# Extract provided
■ ■ ■ ■

In this case, Ms Osbourne had opened an account in Ozone’s
(the second respondent) peer-to-peer NFT marketplace. In autumn of
2021, various NFTs representing digital works of art were
transferred to Ms Osbourne’s account by a third party.
Subsequently, in early 2021, persons unknown removed the NFTs from
Ms Osbourne’s account without her knowledge or consent.
Following enquiries, it was uncovered that the NFTs belonging to Ms
Osbourne could be traced into two other accounts opened by Ozone.
Against this background, Ms Osbourne sought to commence proceedings
(i) against persons unknown to freeze the NFTs that had been
removed from her account without her agreement; and (ii) for an
order against Ozone requiring it not to permit any further
transfers of the NFTs in question.
The judge noted at the outset the obvious difficulties in this
case, being the fact Ms Osbourne had no knowledge whatsoever of
where the persons unknown were located and additionally that Ozone
is an American corporation with no connection whatsoever to the
English jurisdiction. In light of this, Ms Osbourne would need to
demonstrate (i) a good cause of action against the persons unknown;
(ii) that service out of the jurisdiction by alternative methods
against the persons unknown should be effected; and (iii) that an
information order against Ozone would enable the location of the
persons unknown and possibly their identity to become known.

■ ■ ■ ■

# Task material
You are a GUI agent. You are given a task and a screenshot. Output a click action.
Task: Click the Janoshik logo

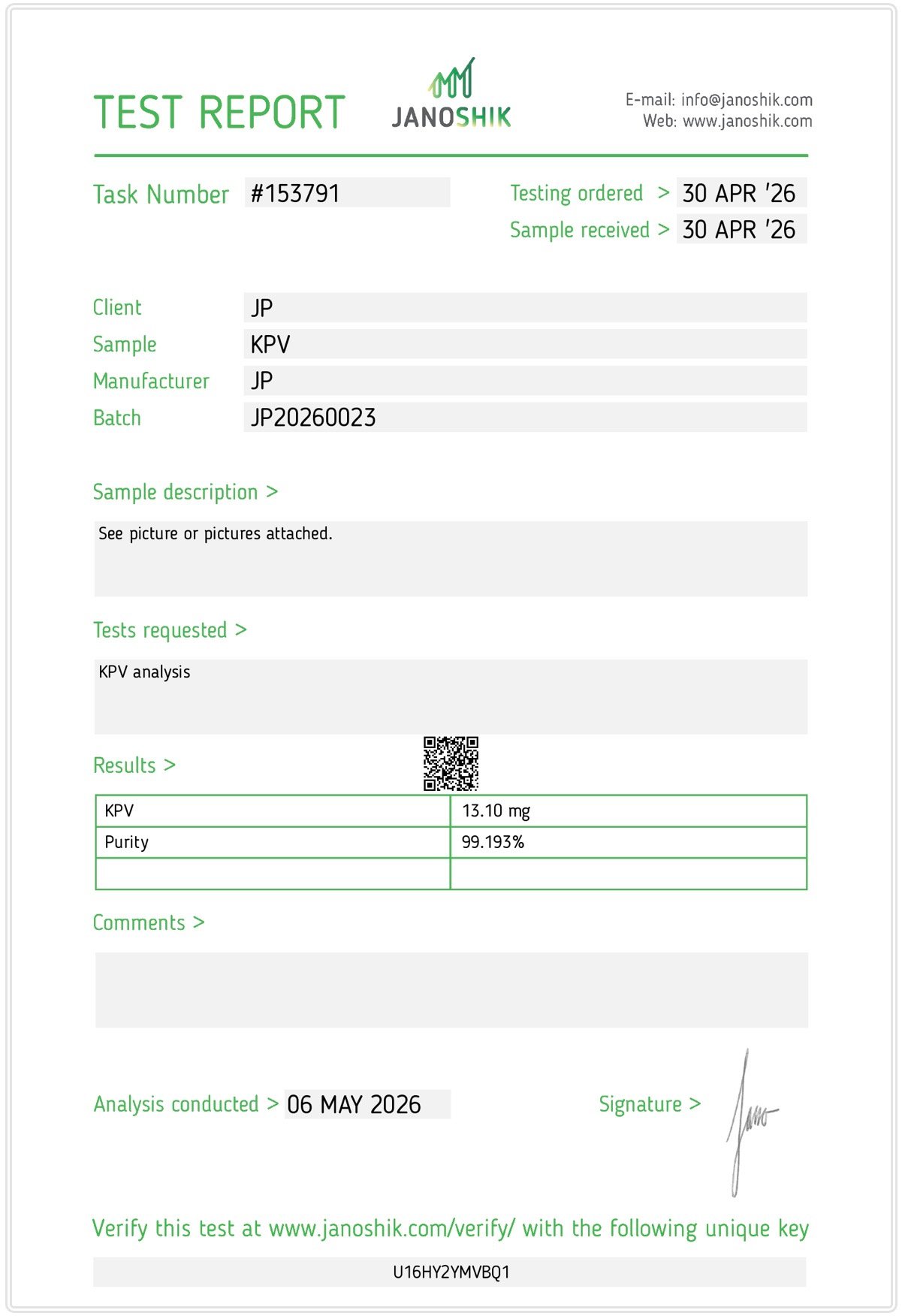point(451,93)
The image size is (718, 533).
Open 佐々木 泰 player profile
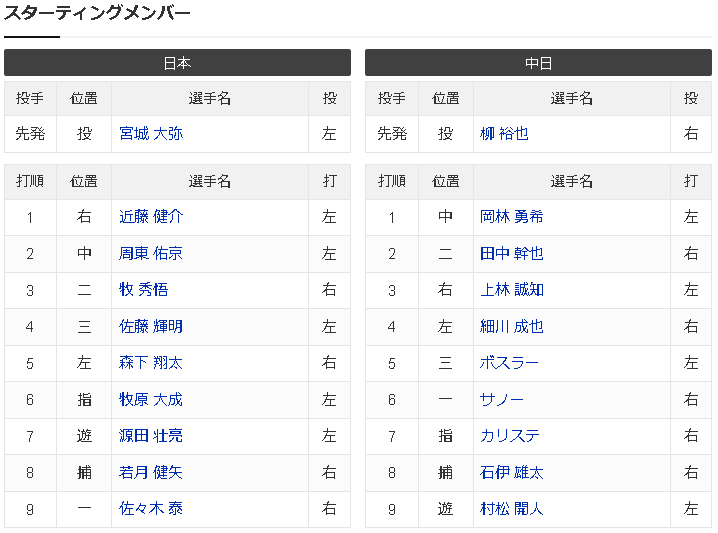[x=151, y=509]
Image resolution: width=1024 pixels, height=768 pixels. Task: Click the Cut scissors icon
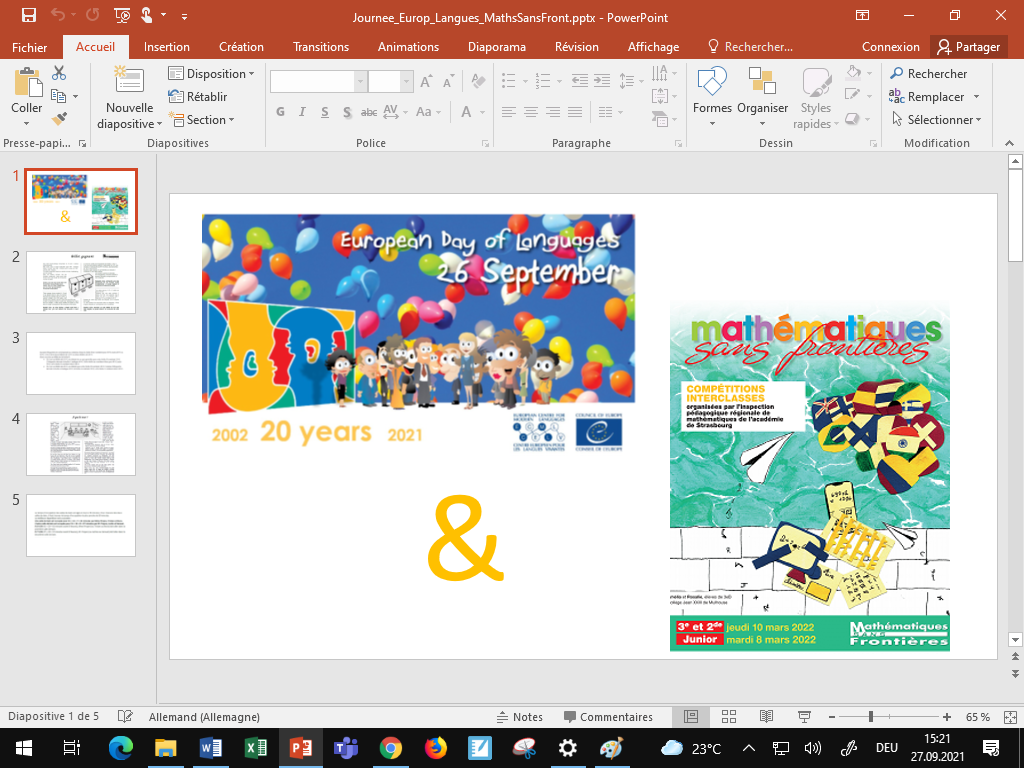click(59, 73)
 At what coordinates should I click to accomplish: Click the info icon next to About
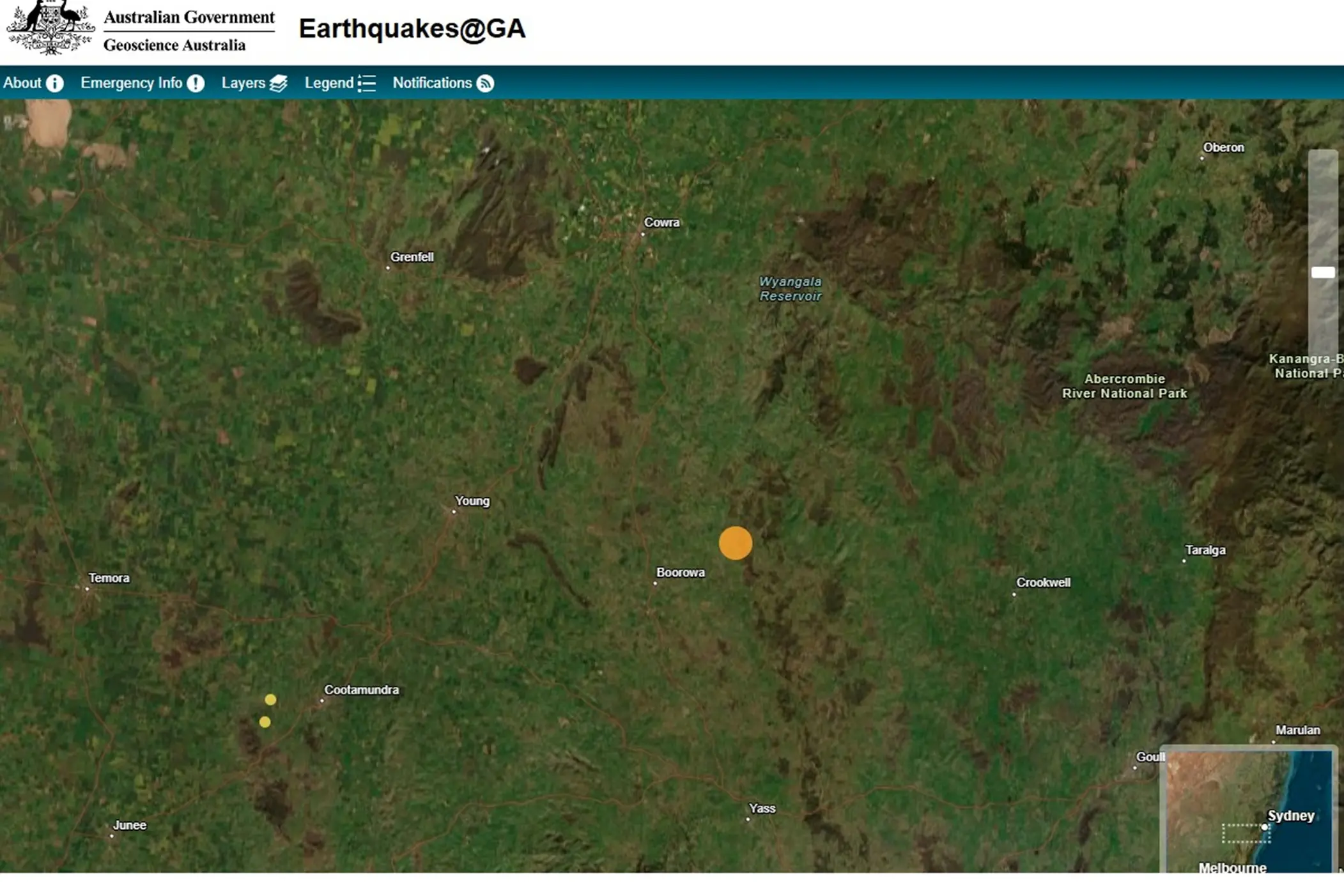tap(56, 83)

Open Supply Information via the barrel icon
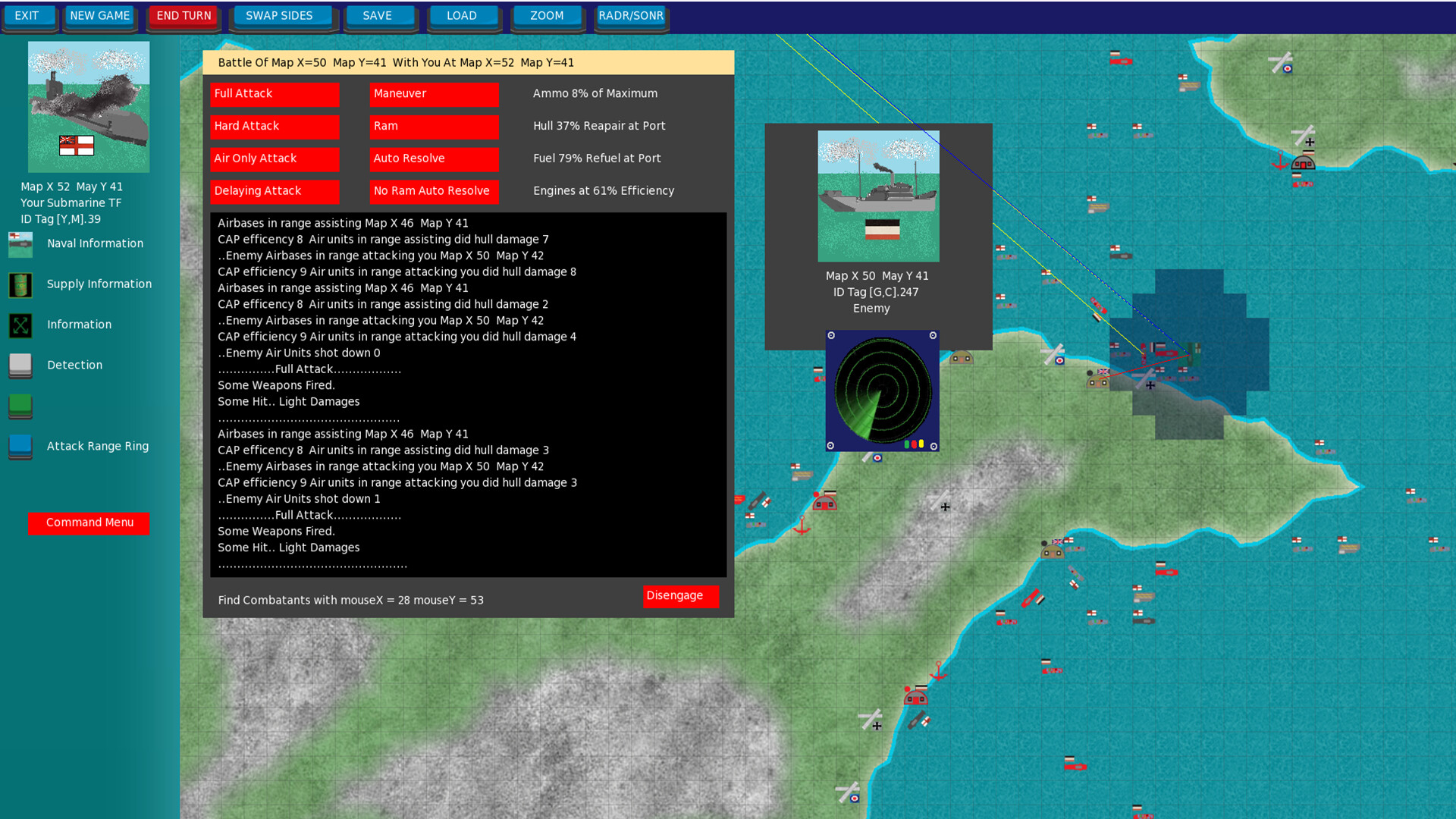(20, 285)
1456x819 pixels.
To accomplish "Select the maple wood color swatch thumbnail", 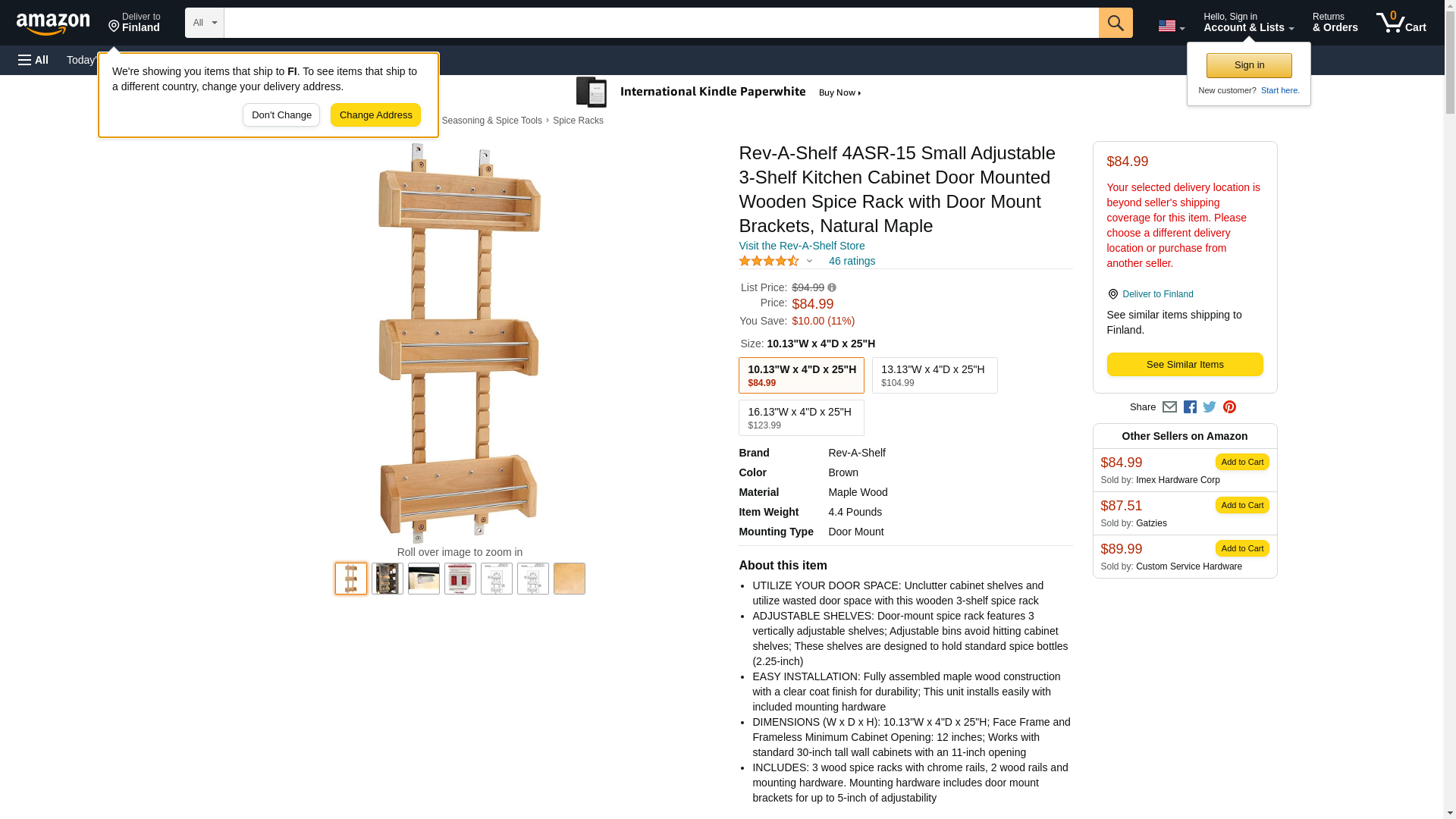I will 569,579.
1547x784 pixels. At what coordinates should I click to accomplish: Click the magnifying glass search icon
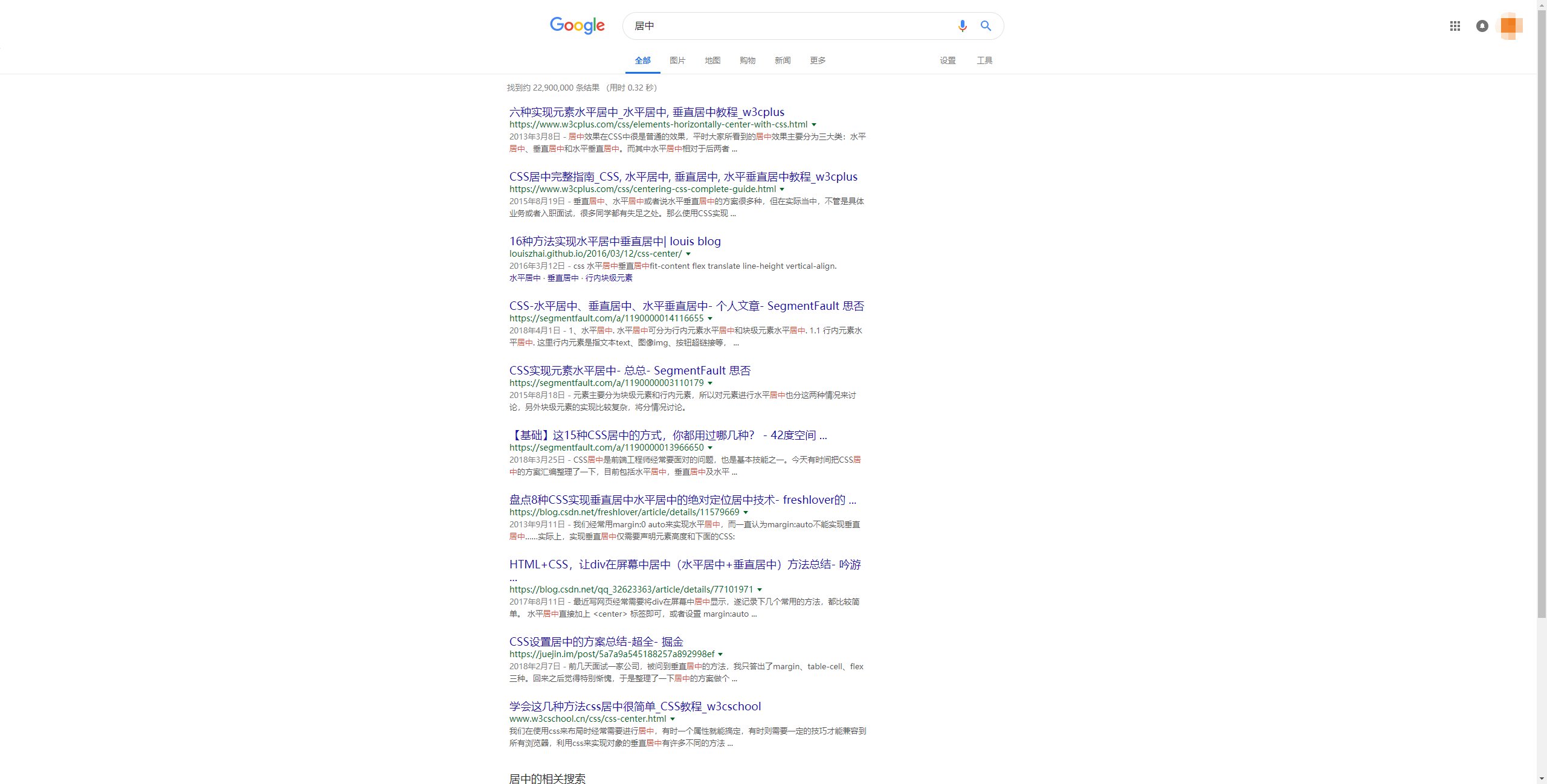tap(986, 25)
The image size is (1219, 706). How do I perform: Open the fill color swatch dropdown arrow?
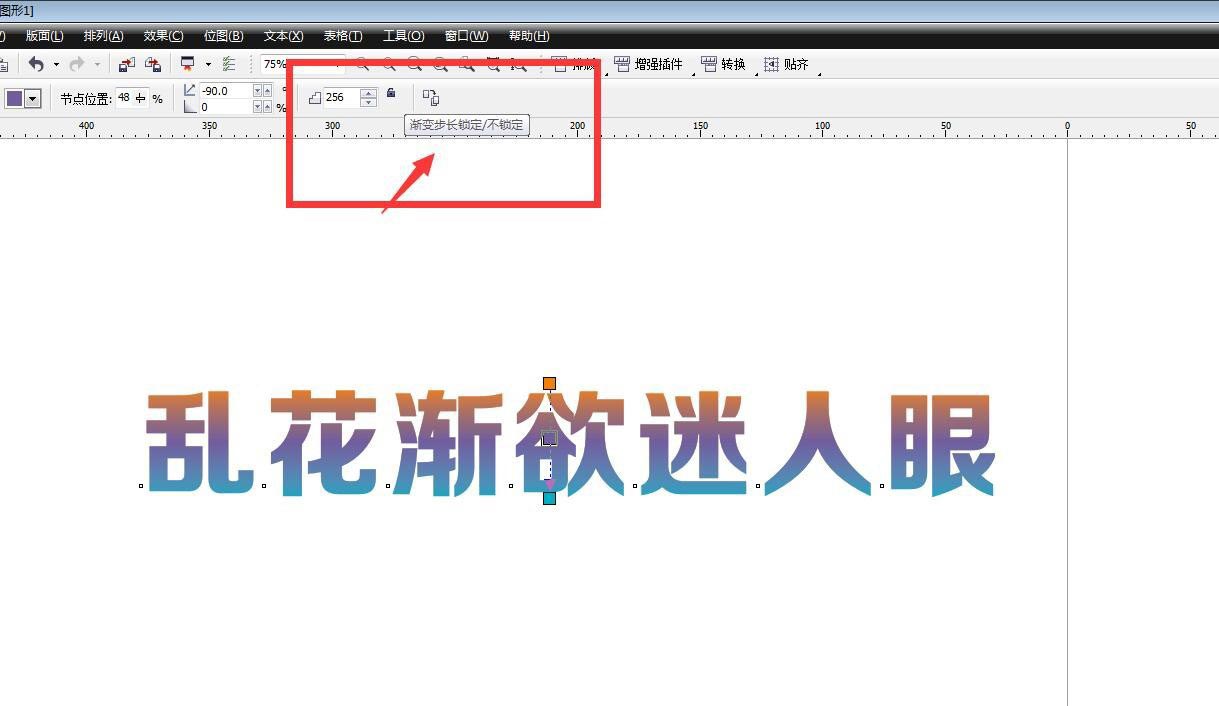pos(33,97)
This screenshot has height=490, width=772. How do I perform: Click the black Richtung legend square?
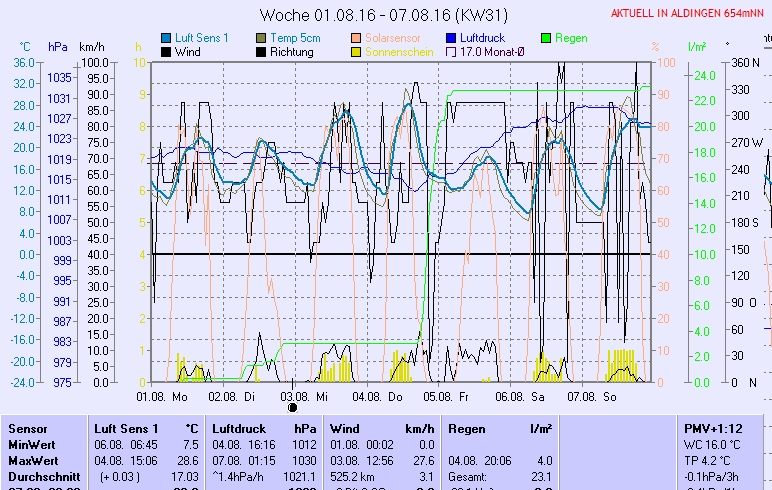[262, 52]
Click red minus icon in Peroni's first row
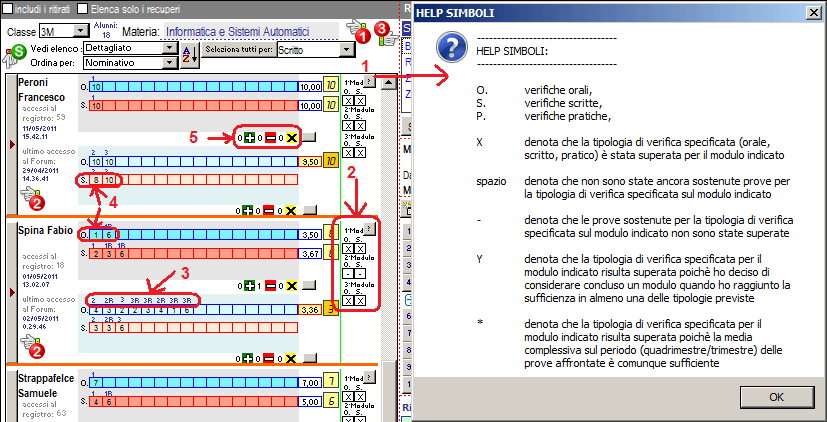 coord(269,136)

■ ■ ■ ■

# Problems
(A) Write out the portion of the passage on the NFT case between "In this case, Ms" and "a third party.", inclusive.
(B) Extract each line of the listing that contains the word "pixels".

# Solutions in order
(A)
In this case, Ms Osbourne had opened an account in Ozone’s
(the second respondent) peer-to-peer NFT marketplace. In autumn of
2021, various NFTs representing digital works of art were
transferred to Ms Osbourne’s account by a third party.

(B)
Image resolution: width=1024 pixels, height=768 pixels. Task: Click the Cut scissors icon
1456x819 pixels.
1547x784 pixels. At what coordinates should I click to accomplish: Click the magnifying glass search icon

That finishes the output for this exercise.